Indeed, there is a lot of misinformation circulating about chickenpox and its potential effects. Here’s everything you need to know about this viral illness.
The Basics on Chickenpox
Caused by the varicella-zoster virus (VZV), chickenpox is an acute illness that is characterized by a red and itchy rash that first appears on the abdomen, back or face, and then spreads throughout the body.2
The rash starts out small and pimple-like, but then transforms into fluid-filled blisters. Once the blisters pop or dry out, they leave behind scabs that generally crust, fall off and fade away. Aside from the hallmark rash, infected individuals may also experience headache, fever, stomachache or sore throat for several days.3
Chickenpox is usually very itchy, but patients are advised not to scratch the rashes or blisters, as this may result in bacterial infections. Some of the most prominent and long-lasting chickenpox scars are usually brought on by these infections.4 This disease is very contagious because VZV is an airborne virus.5 Kissing, sharing of utensils and other personal care products or even inhaling airborne varicella particles can make you susceptible to this disease.

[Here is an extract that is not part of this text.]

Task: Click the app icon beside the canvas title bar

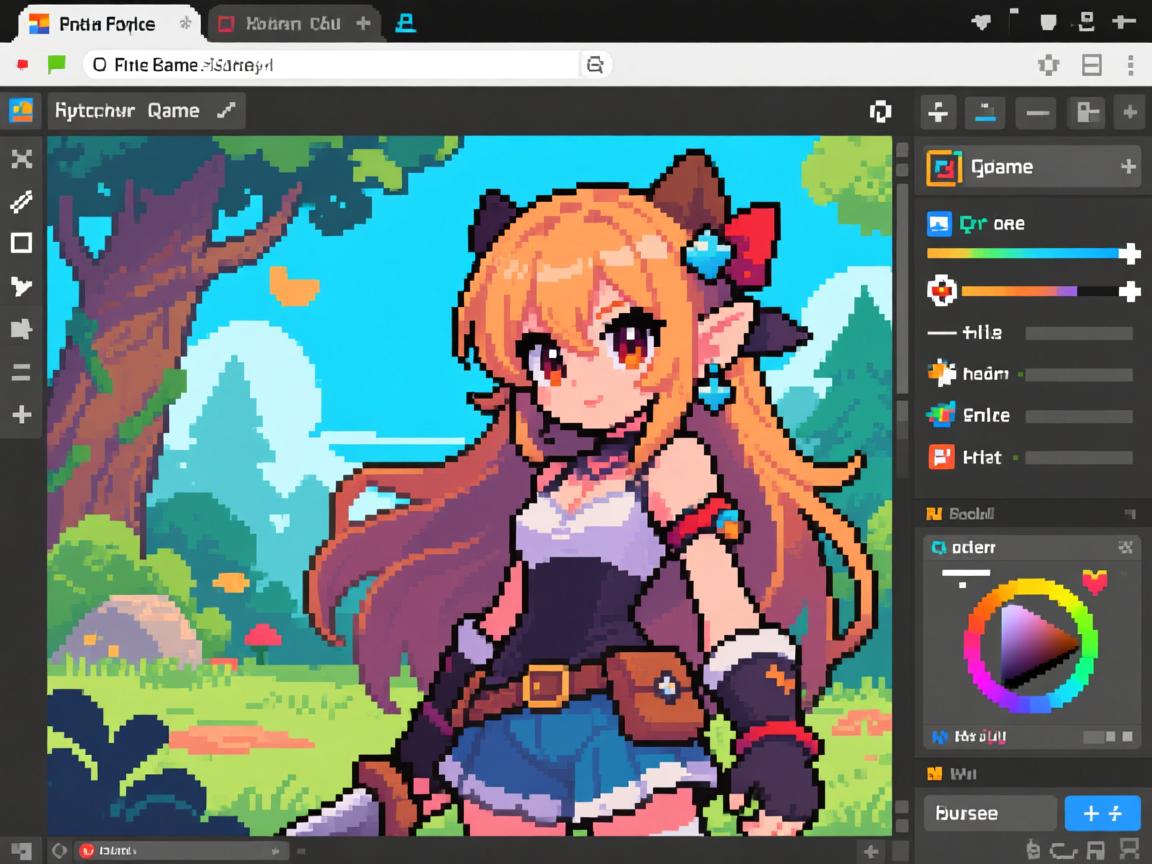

Chickenpox Versus Shingles: What’s the Difference?
People who acquire chickenpox in adulthood often mistake it for another illness: shingles. Sometimes referred to as herpes zoster or zoster,6 this is a painful skin rash that is also caused by the varicella zoster virus.
When a person acquires VZV for the first time, usually in childhood, chickenpox develops. However, even after the illness has been treated, the virus does not go away. Instead, it remains dormant in the body, in the nerve roots. After many years, usually during adulthood, the virus can reactivate and then cause shingles.7
Unlike chickenpox rash, which is usually itchy and annoying, shingles rash is much worse — a painful, blistering rash that appears on one side of the body, usually on the face or the abdomen.8 Shingles is usually associated with aging, as it often occurs in men and women ages 60 or older. However, healthy children and young adults may get it as well.